Robert Doisneau is recognized as a witty, humorous, yet emphatic photographer of Parisian street life, and many of his photographs are viewed as the icons of French lifestyle. Although eventually revealed as posed [1], the photograph entitled Le baiser de l'hôtel de ville has come to be read as a story of boisterous love, lust, and spontaneity.

(Robert Doisneau: Le baiser de l'hôtel de ville)

(Robert Doisneau: Les amoureaux de Paris)

Henri Cartier-Breson is often pronounced the most capable street photographer. He believed in the time-stop, individual history preservative effect of photography, and with the patience of a fisherman, observed the surrounding him life in order to capture “les moments décisifs”.

(Henri Cartier-Breson: Café de Flore)

Alfred Eisenstaedt became famous by means of taking pictures of the famous (both in culture and politics), as well as by pioneering an available light photography. Nonetheless, the photograph for which he is known world-widely is a picture of a sailor passionately kissing a young woman on V-Day in Times Square. This snapshot not only became one of the symbols of the U.S. jubilant victory, but also one of the photographs that contributed to the definition of American photojournalism.

(Alfred Eisenstaedt: V-Day Kiss)

Eliot Erwitt is known for his candid look at the everyday city life, his portraits of people (often juxtaposed with some static objects), and (arguably) predominantly, for his witty photographs of dogs. His photograph California Kiss is considered one of the finest American snapshots from the 1950’s.

(Eliot Erwitt: California Kiss)

John Kimmich-Javier is a trained as an architect photographer who is rather unknown to wider public. His photograph, The Kiss, quite neatly documents Kimmich-Javier’s novel depiction of ancient buildings and their interiors.

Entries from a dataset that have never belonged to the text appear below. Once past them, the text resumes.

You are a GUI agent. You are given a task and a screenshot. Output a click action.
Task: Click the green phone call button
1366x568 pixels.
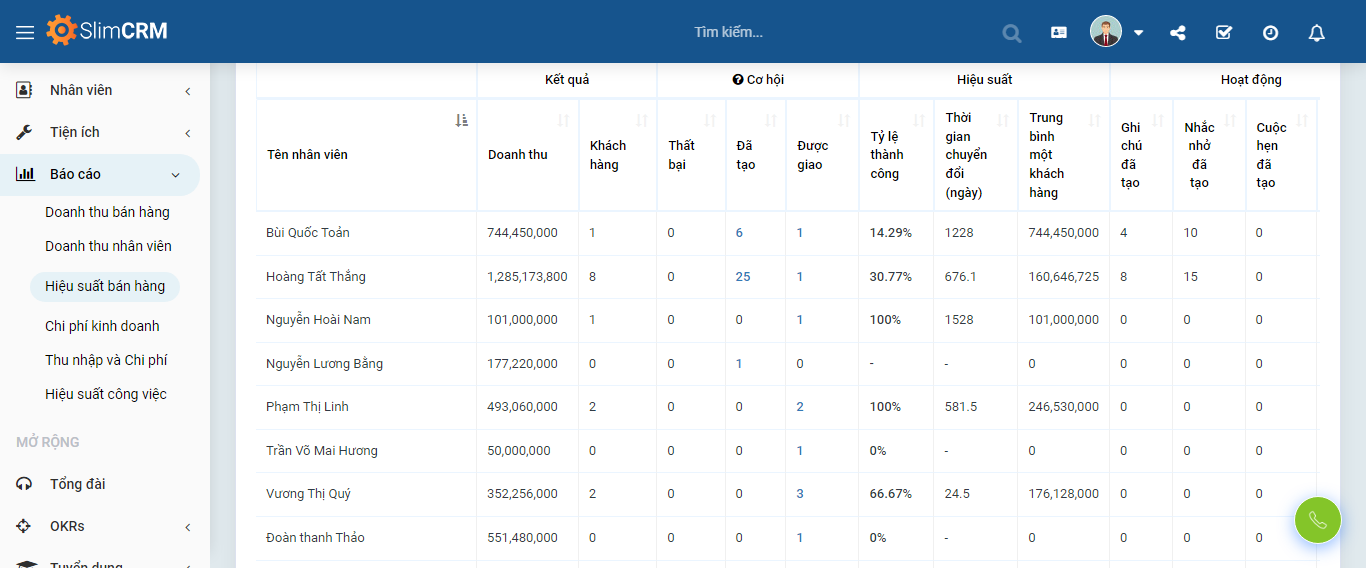[x=1317, y=520]
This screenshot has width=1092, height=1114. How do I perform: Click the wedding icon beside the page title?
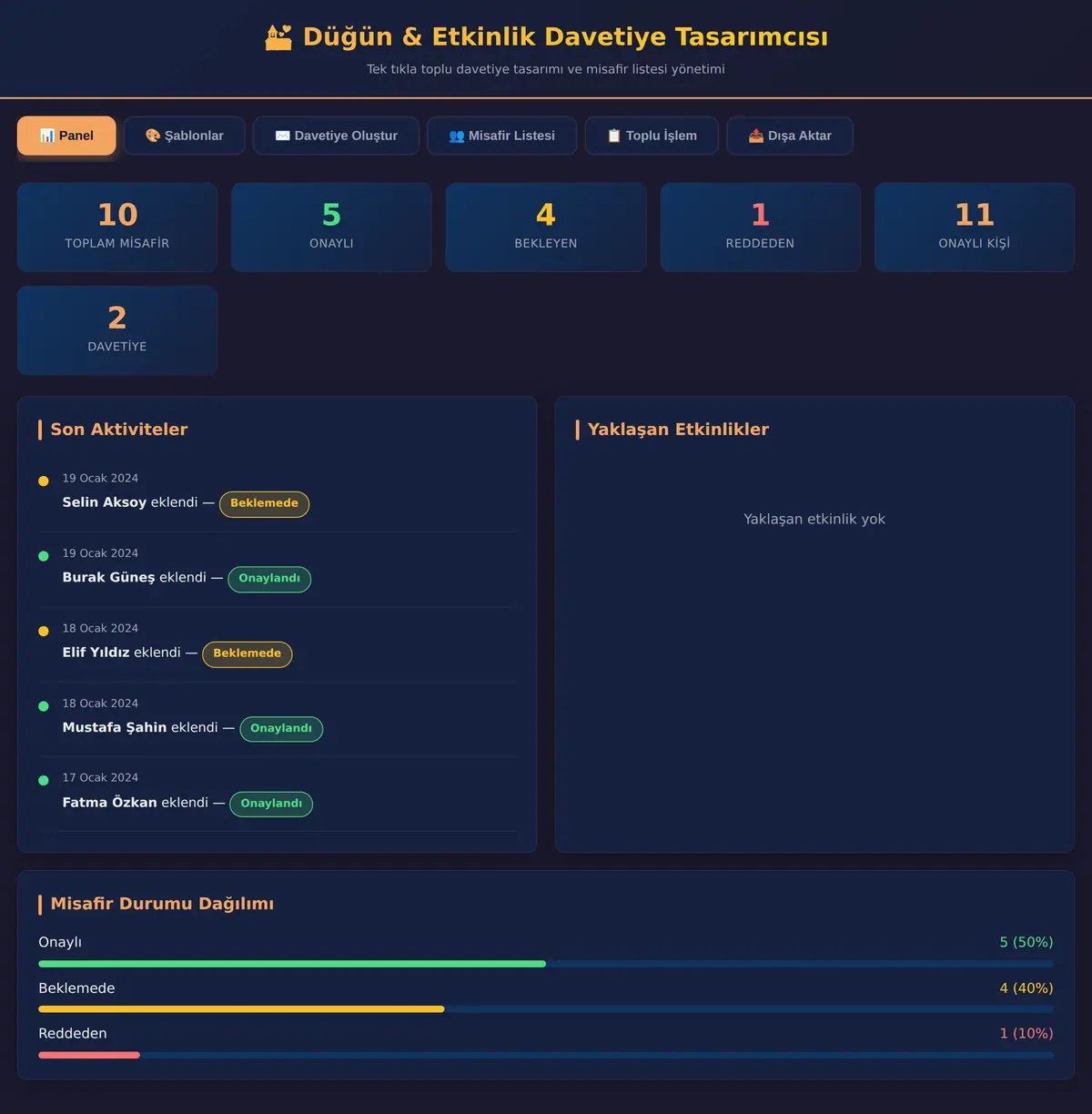point(278,37)
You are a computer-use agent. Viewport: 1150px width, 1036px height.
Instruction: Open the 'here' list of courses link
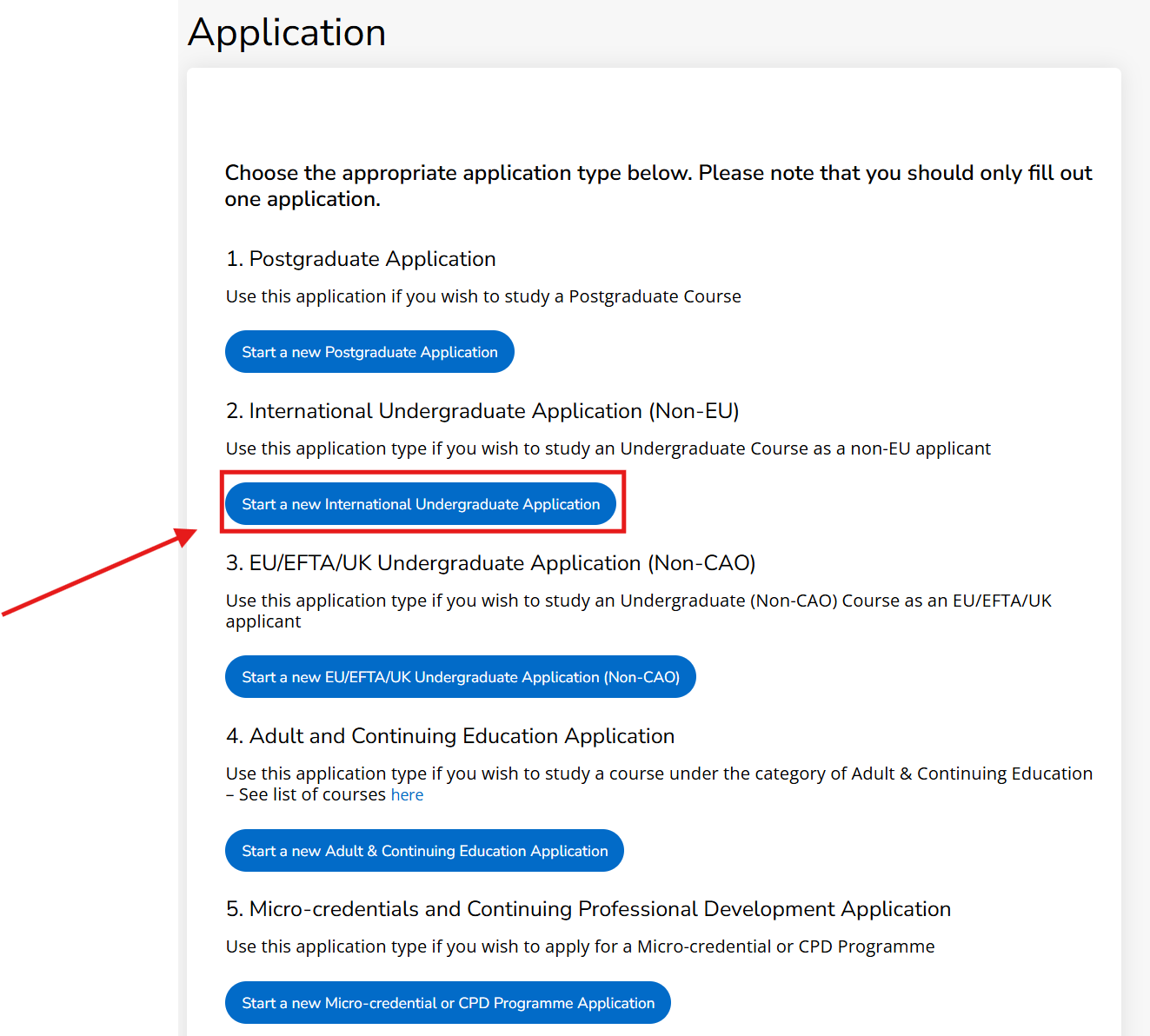tap(407, 795)
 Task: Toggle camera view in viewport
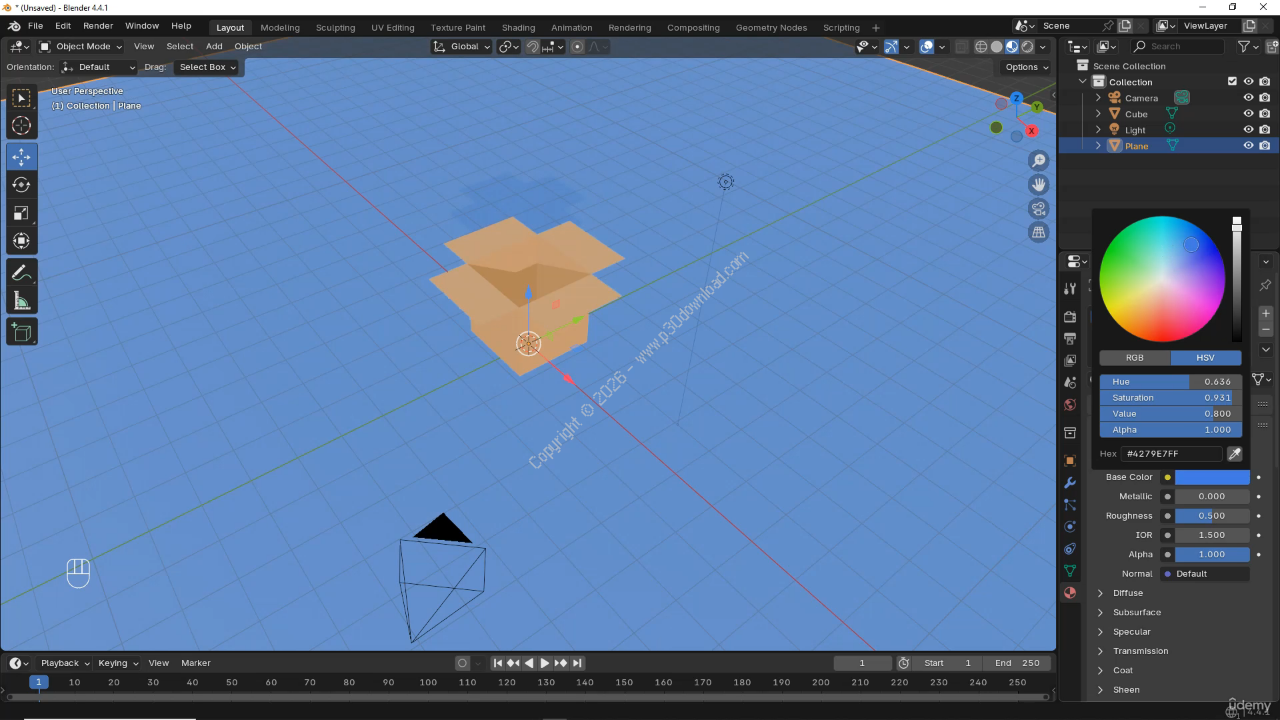point(1039,208)
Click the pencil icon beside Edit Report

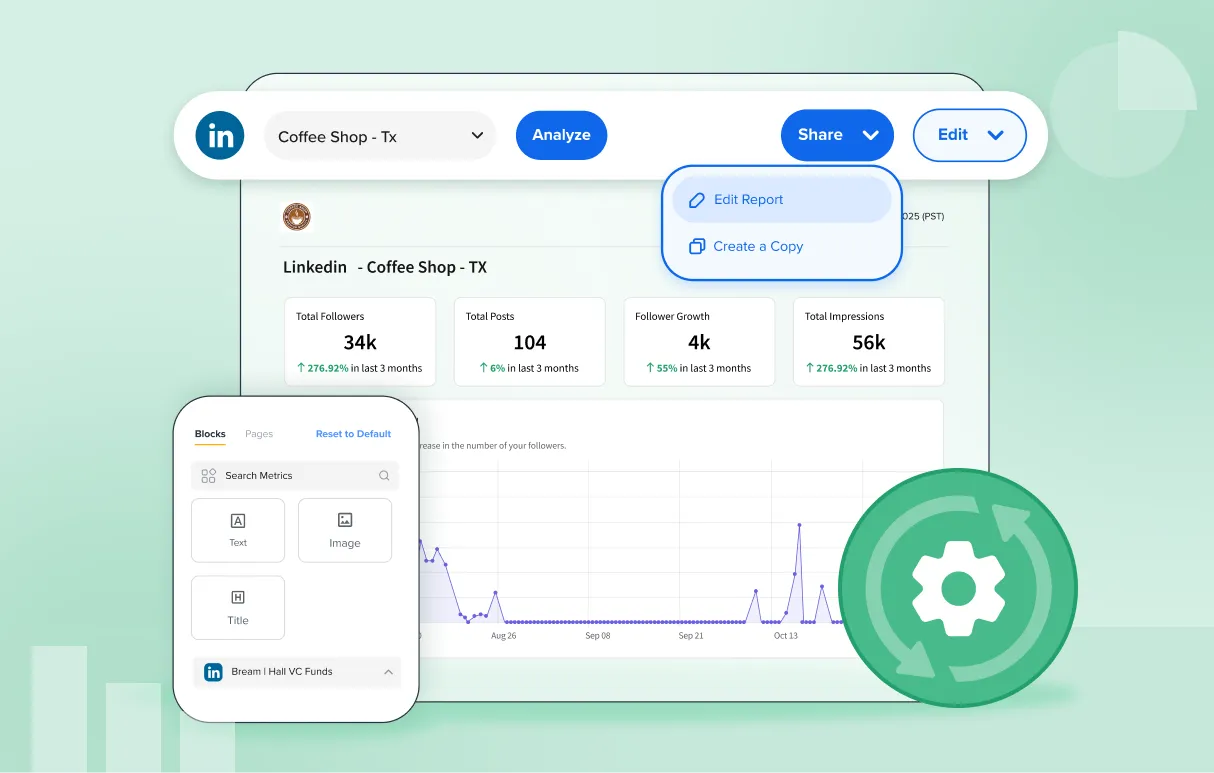[x=697, y=200]
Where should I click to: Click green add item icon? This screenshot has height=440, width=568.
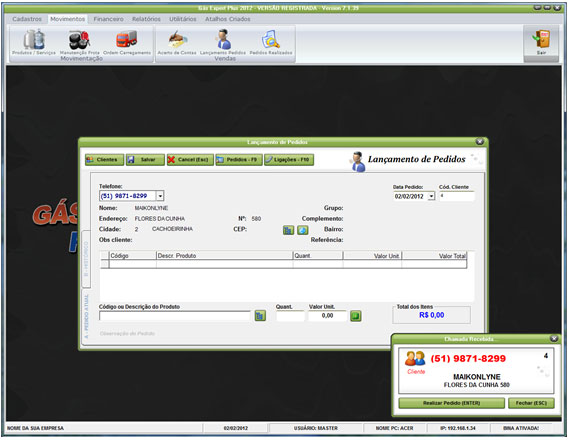pos(356,316)
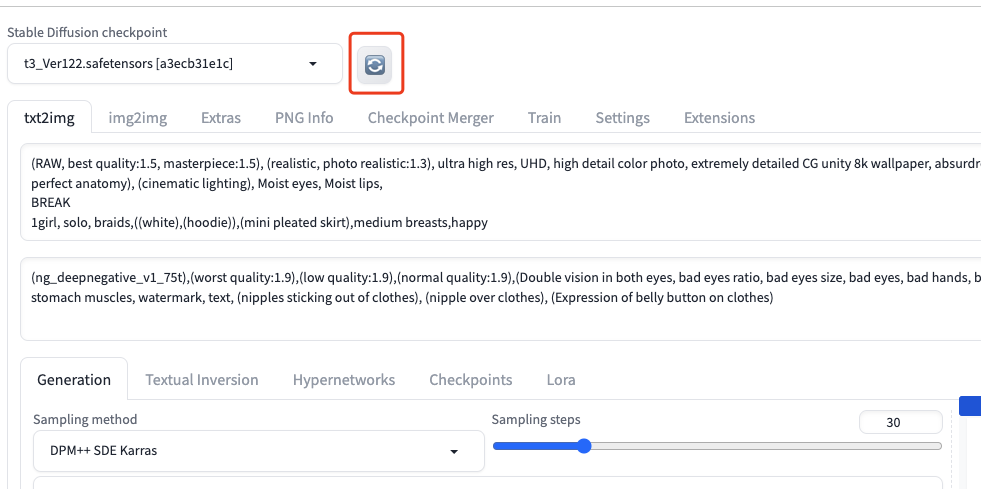Open the Extras tab
981x489 pixels.
tap(221, 118)
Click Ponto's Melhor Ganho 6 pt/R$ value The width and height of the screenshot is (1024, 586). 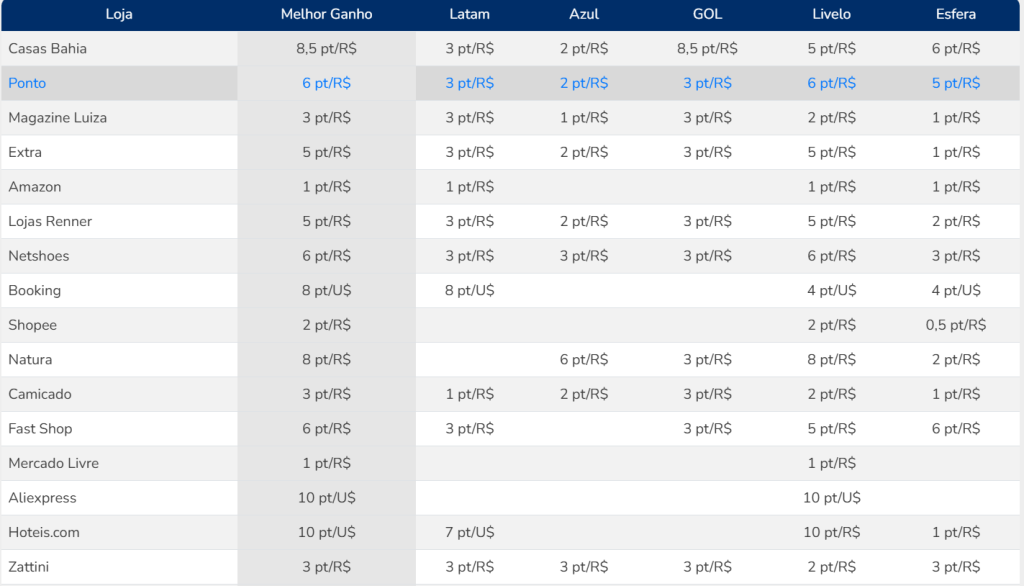326,83
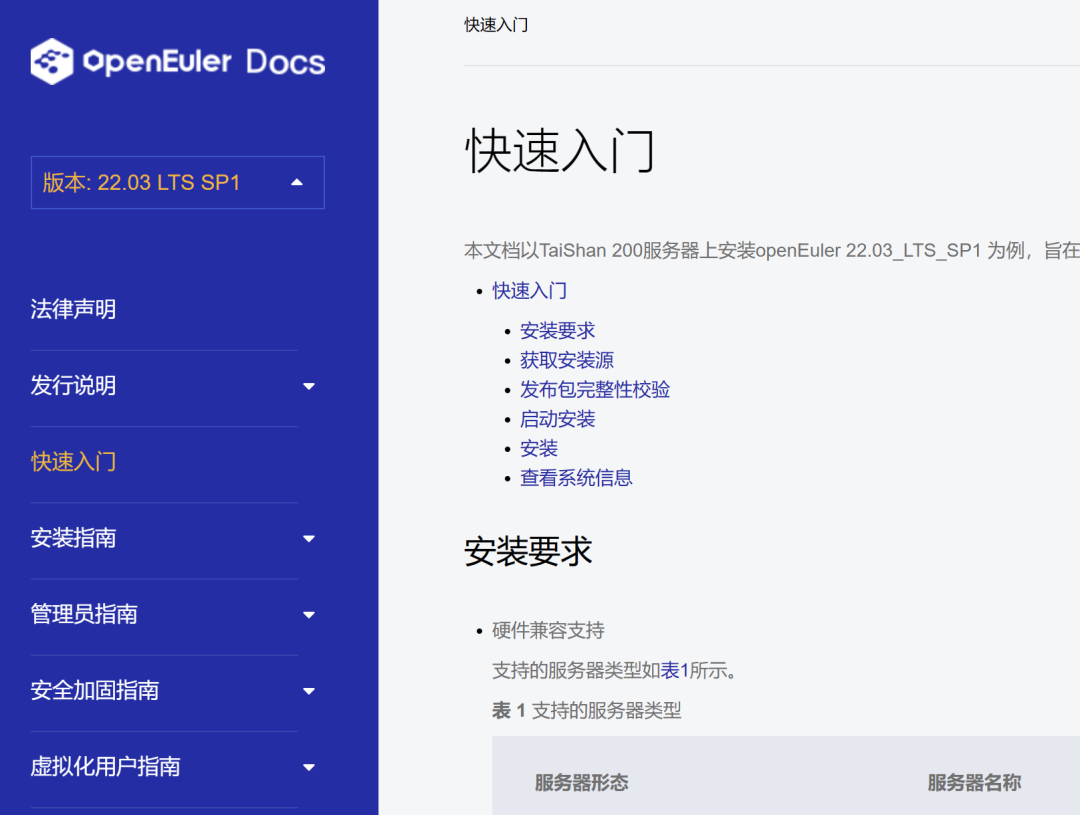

(John Kimmich-Javier: The Kiss)

In 1968, Rocco Morabito, a former Jacksonville Journal photographer, was awarded Pulitzer Prize for Spot Photography for his photograph entitled The Kiss of Life. The picture captures an apprentice lineman, Champion, who is hanging unconscious having received a high voltage jolt, and another apprentice lineman, Thompson, who breathes life into Champion, and eventually rescues him.

(Rocco Morabito: The kiss of life)

Finally, Nan Goldin is an American photographer known for her documentary(-like) photographs of transsexual and gay communities, drug addicts, and people with AIDS. In spite of the fact that her pictures more often than not burst with the aggressive search for identity, violence in relationships, and rough sexuality; falling into the category of (memento) AIDS and gay photographs, the photograph entitled Gotscho Kissing Gilles affectionately represents a farewell kiss to a lover, a tender kiss of loss.